On this day last year in Viana Spain, I took what I thought to be my last breath.
Still not easy to speak of, but my heart wants to share a most precious Camino miracle.
Three days before, I awoke to bug bites. Inconclusive as to what kind. I believe spider.
Many large oozing, extremely itchy welts covered my body. My limbs and neck swollen to triple in size.
I managed to get creams at a pharmacy and an injection from a doctor. Both pharmacist and physician did not speak English, nor I Spanish. So I do not know what was administered.

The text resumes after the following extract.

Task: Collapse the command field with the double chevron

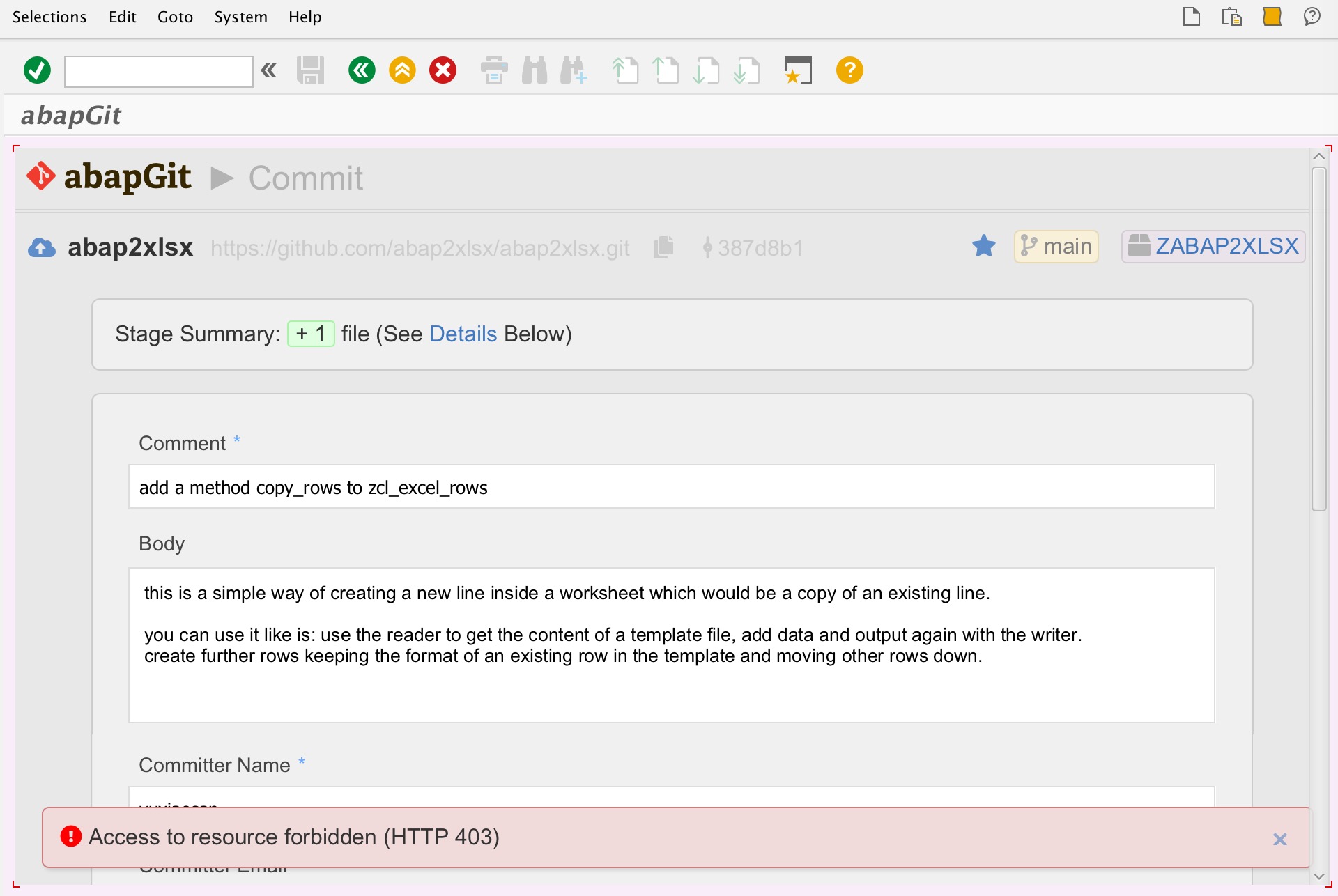Action: pos(269,70)
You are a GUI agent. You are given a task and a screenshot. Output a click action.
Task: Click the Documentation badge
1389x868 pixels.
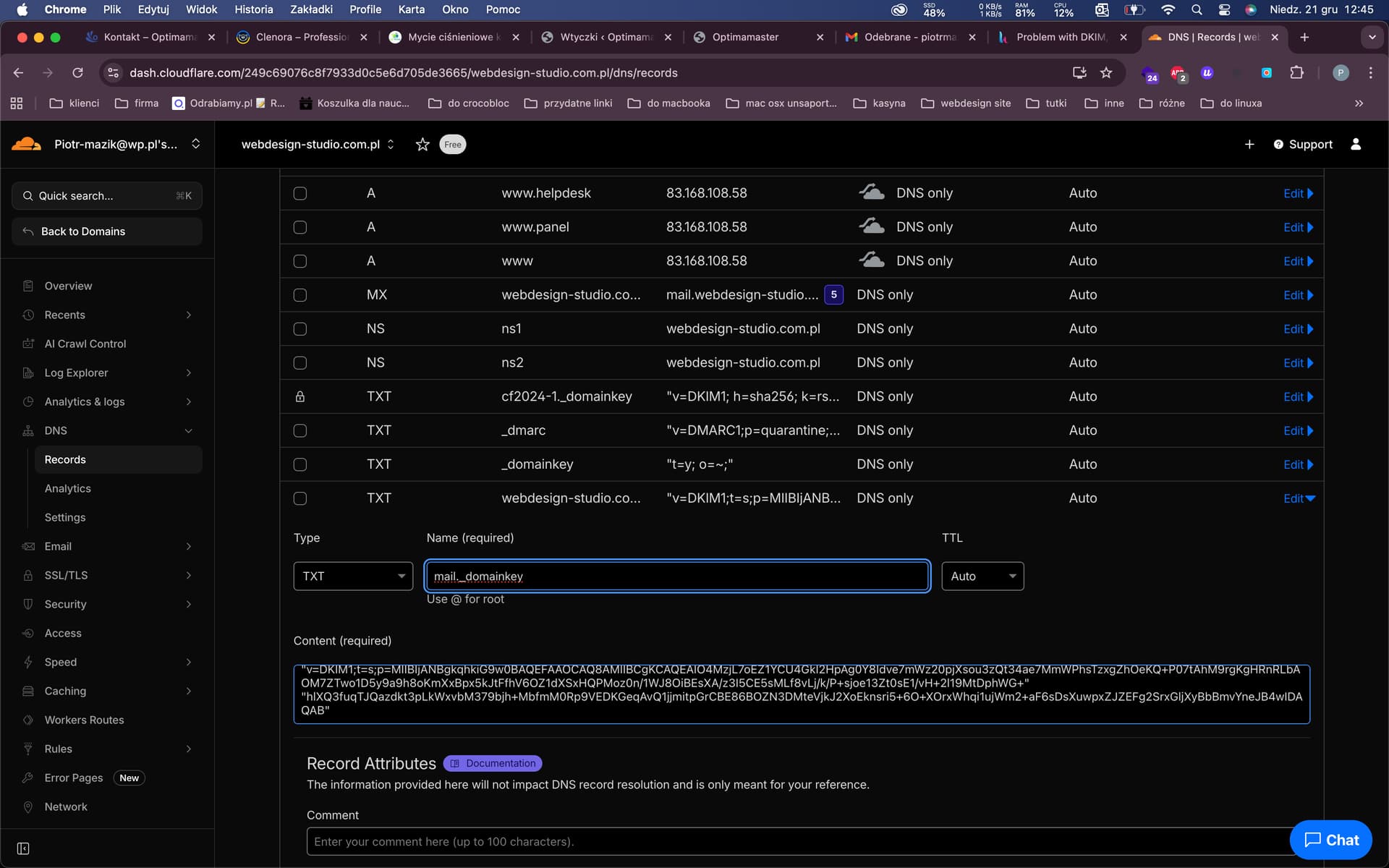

On this day, two days after treatment, the itch was unbearable and I became extremely cold. I put on all the clothes I had in my backpack and walked into the village to find warmth. Remembering a church ruins from first arriving, I laid down on a crumbling altar. The warm enfolding of Spain’s sun streamed through the sacred roofless structure.

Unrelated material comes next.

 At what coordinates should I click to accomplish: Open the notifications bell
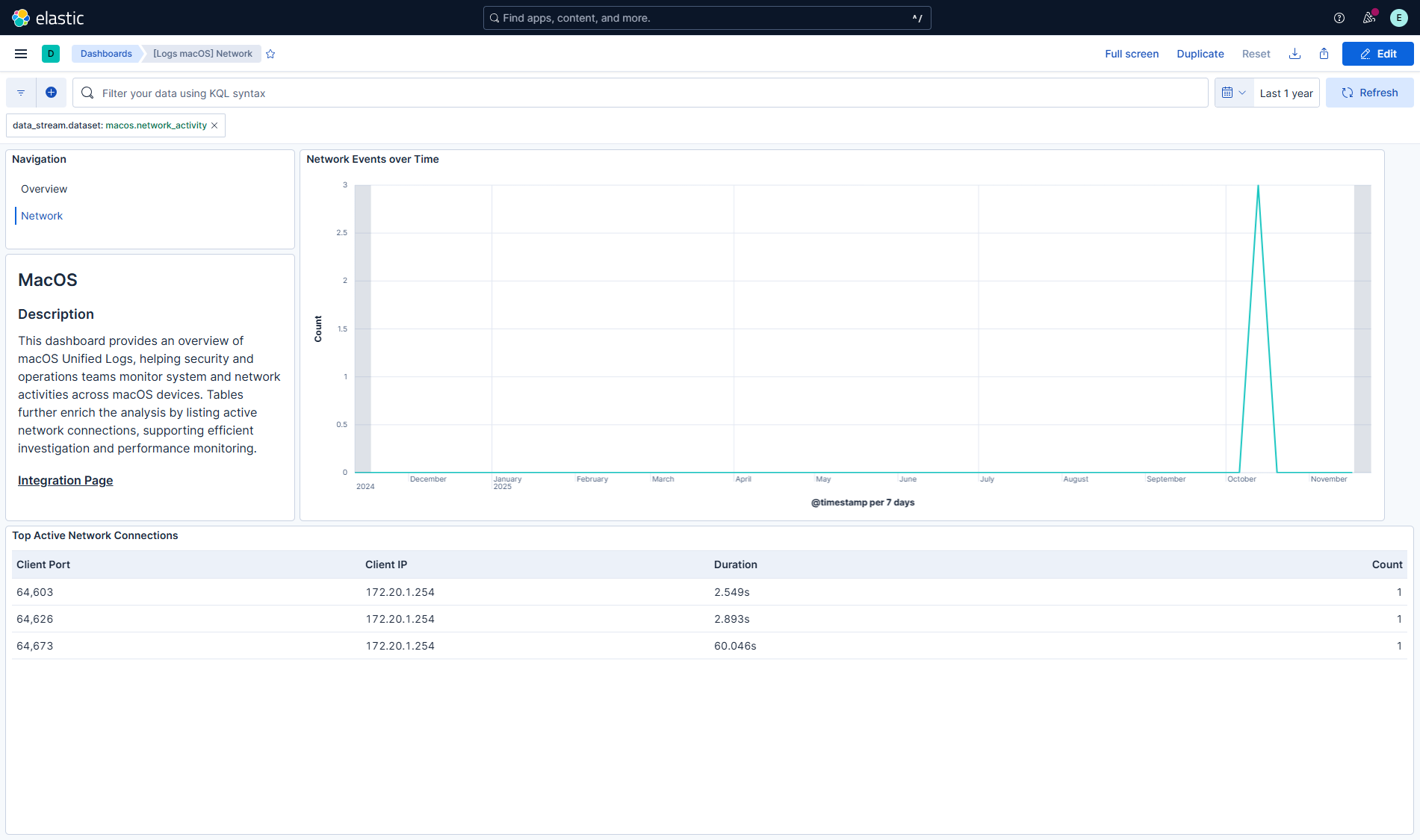1368,18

Within moments I began to loose consciousness. I knew I was dying.
First panic and fear. Realizing there was not time for that, a gentle deep peace washed over and through me. I prepared. Waited. Drifting in and out. Between here and there.
I’m not quite sure how long it was before hearing a voice tell me to get food. Feeling too weak I ignored the first call. It came again stronger.
Something gave me the strength to obey.
Just around the corner I could read a sign Vegetariano and Quinoa. The day before thoughts that it would be wise to start eating clean again. Here in the US I must avoid eating gluten but heard it may be possible in Europe. My stomach was not in pain but I was most likely inflamed. Not good with the infected bites.
After the first taste of quinoa a man came up to look at the menu that was near me.
Not speaking in days, I said “The quinoa is very good”
As I spoke, I remember thinking how odd it was that I was talking to this man.
He asked if I was alright?
Surprised he spoke English, I paused. He asked again. I showed him my hands and legs and said I thought I was dying.
He told me he was a medic in Ireland. Then immediately gave me antibiotics and steroids that he had brought on his journey with him.
I am sad that I was too ill to get name of the man who saved my life. But I think in the not knowing, no future contact. Just the miracle memory. There is Grace.
Much has happen between these two October fifths.
It is early morning as I write this from a tiny little Goddess temple in a closet at Ananda Ashram in NY
Giving thanks with deep deep gratitude for all that is and all that was.
On my way to find sun. One of the most treasured sights I will ever see, feel.
A man whistling Somewhere Over The Rainbow. Holding and swinging his father’s hand.